A new program is turning some middle and high school students in the Reno area into energy detectives. They are on a mission to solve the case of wasted energy and save their schools some money.
David Crowther is the executive director of the Raggio Research Center for STEM Education at the University of Nevada, Reno, and is in charge of Project ReCharge. He says it uses a new energy monitoring software that allows students and teachers to track electricity use throughout their schools.
“Like when a compressor turns on, or if I plug a coffee pot into one of the monitored classrooms,” says Crowther.
“They can actually see what is the energy consumption that’s going on at the school.”
Crowther says Project ReCharge is made possible by a $1.2 million grant from the National Science Foundation.

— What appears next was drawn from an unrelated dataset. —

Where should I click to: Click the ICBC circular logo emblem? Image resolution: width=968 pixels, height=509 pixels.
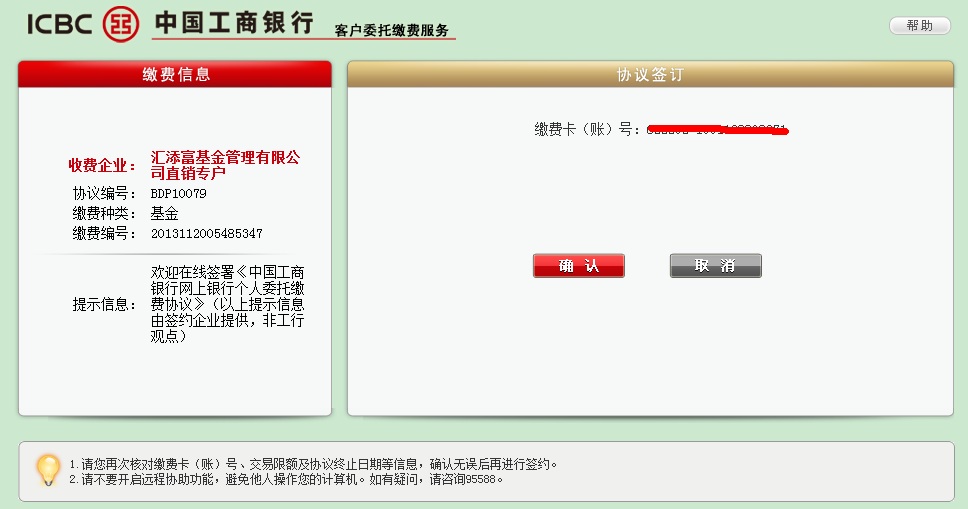click(x=124, y=23)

The project is now at O’Brien Middle School and Reed High School, but is expected to spread to 10 schools in the next couple of years.
Crowther says students and teachers will conduct energy audits and provide cost saving recommendations to Washoe County School District facility managers and administrators. He says the test-trial, which won the project’s grant, involved locating an air conditioner that would not shut off and was costing the school a small fortune in wasted energy.
“Then when we extrapolated the amount of energy that it was consuming after it had been turned off, we could then calculate that it would save that school about $15,000 a year,” he says.
Crowther says the goal of saving each of the 10 schools 10 percent on its electric bill should be easily achieved, and could add up to hundreds of thousands of dollars each year.